Por curiosidade comecei a pesquisar alguns artigos cristãos de padres e outros religiosos. Fiquei indignado com a forma tão preconceituosa e homofóbica que um religioso chamado Prof. Felipe Aquino falava sobre o projeto da câmara PLC 122/06. O Projeto além de justo é o primeiro passo para um país que deseja a igualdade de direitos, o extermínio do preconceito e o desenvolvimento social. Porém, o professor é contra o projeto, e demonstra ser leigo e totalmente desinformado sobre essa questão. Primeiro diz em seu artigo que o projeto irá aprovar a homossexualidade. Por acaso necessita de aprovação para a existência de uma orientação sexual? Disse ainda que o projeto irá instaurar a perseguição aos religiosos do país. Mentira! O professor é desinformado e sensacionalista, argumentou-se como se fosse uma vítima muito prejudicada com a aprovação do projeto. O PLC 122/06 não instaura nenhuma perseguição a algum grupo religioso, político ou ideológico. Tem o objetivo de apenas instaurar a igualdade sexual, proibindo a homofobia, o preconceito ou qualquer tipo de ato que seja considerado ofensivo a algum homo, hetero ou bissexual. Ninguém sairá prejudicado com a aprovação do projeto que visa apenas dar mais dignidade, valor e respeito a quase 20% de brasileiros que por condição (não por opção) possui uma orientação não-hetero. A Igreja não tem o direito de dizer qual condição sexual é certa e qual é errada. Limite! A liberdade religiosa é diferente. Todos possuem o direito de profetizar e adorar os seus deuses da maneira que achar mais viável. Porém, ninguém tem o direito de usar a religião como pretexto do preconceito e injustiça! O professor chega ao cúmulo, usando uma frase aterrorizante intitulando todos os homossexuais e os não-cristãos de pessoas más e também dizendo (pasmem!) que o Brasil é um país católico. Nossa nação não possui uma religião oficial, e se tivéssemos com certeza não seria o catolicismo. O Brasil é um país de maioria católica, porém essa não é uma religião brasileira. Religiões brasileiras são aquelas que nasceram aqui e que aqui cresceram. O Brasil é um país laico.
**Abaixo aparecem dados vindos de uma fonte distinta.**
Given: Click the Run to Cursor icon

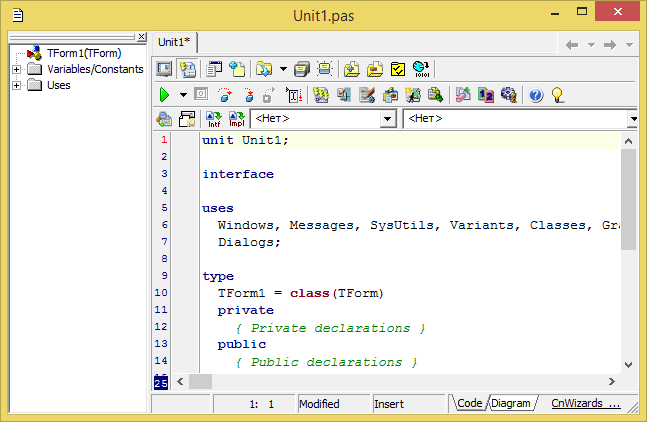Looking at the screenshot, I should [294, 95].
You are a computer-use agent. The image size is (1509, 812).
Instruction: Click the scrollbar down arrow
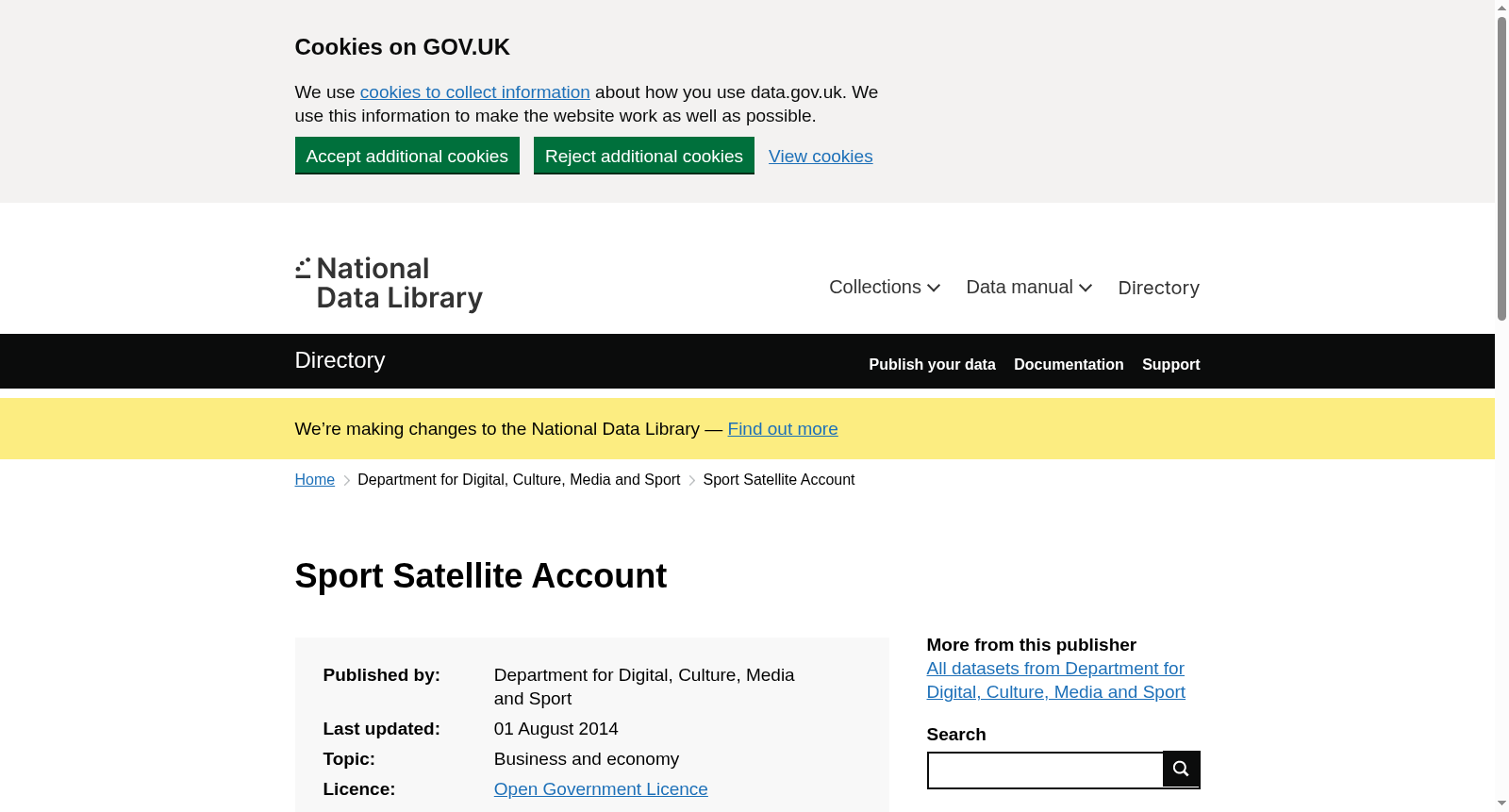1501,804
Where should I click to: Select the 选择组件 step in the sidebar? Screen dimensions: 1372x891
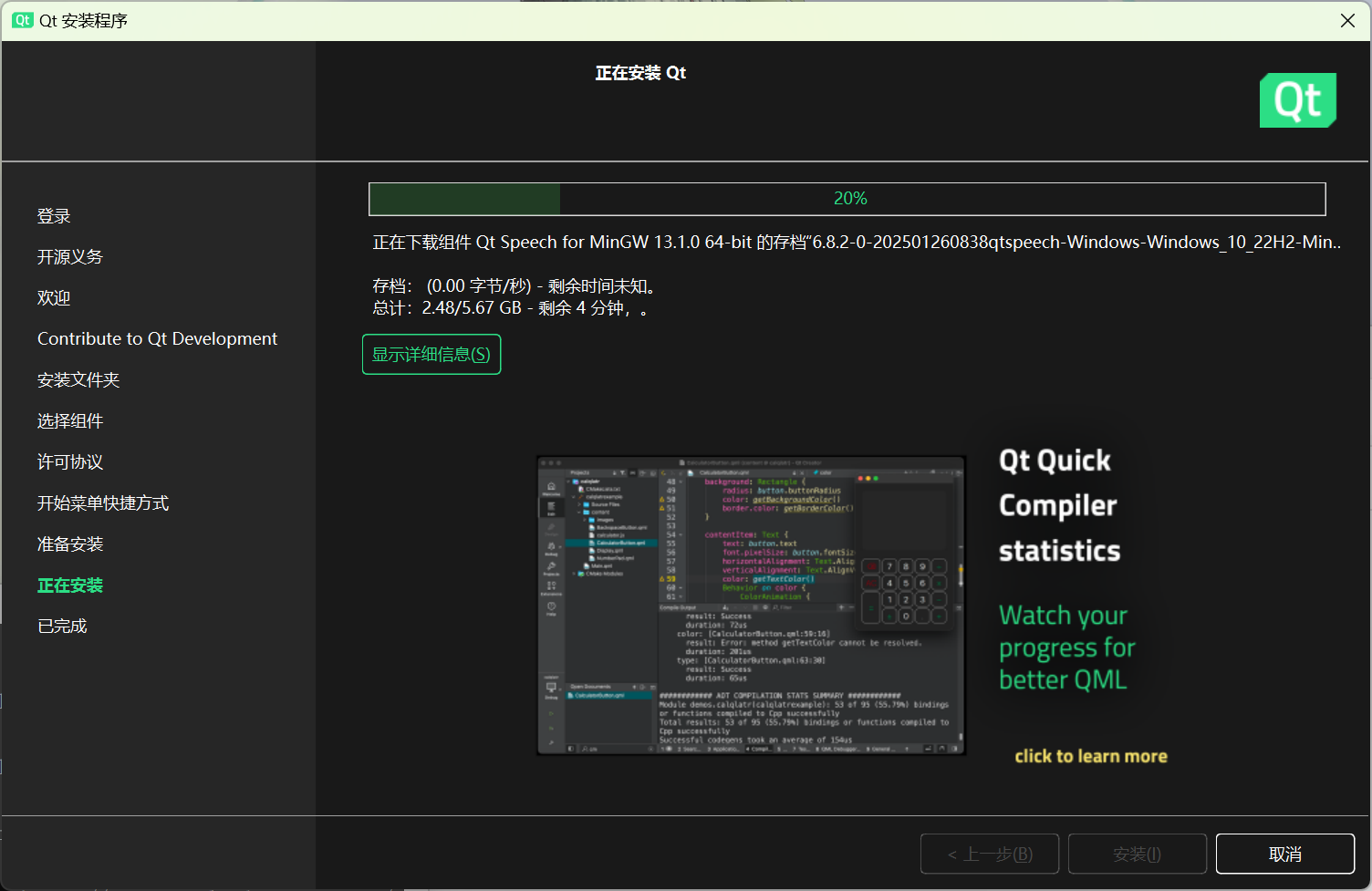(69, 420)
Não podemos aceitar que religião interfira no papel do Estado. Profecia e ensinamento do bem são justos. Porém, tudo o que prejudica a sociedade em massa é injusto! Qualquer tipo de preconceito é inaceitável e o PLC 122/06 deve ser aprovado! Ninguém sofrerá e nem será prejudicado com a aprovação do mesmo, porém com a reprovação, que é o que prega a Igreja, quase 20% da nossa população será massacrada, e o Brasil jamais poderá crescer socialmente.
Lembrem-se: Liberdade de expressão e liberdade religiosa não é dizer ou pregar tudo o que pensa, mas sim pregar e dizer tudo aquilo que é justo e necessário!
Não sou contra a religião. Mas deveríamos todos utilizar do censo crítico e refletir: Até onde a religião é boa?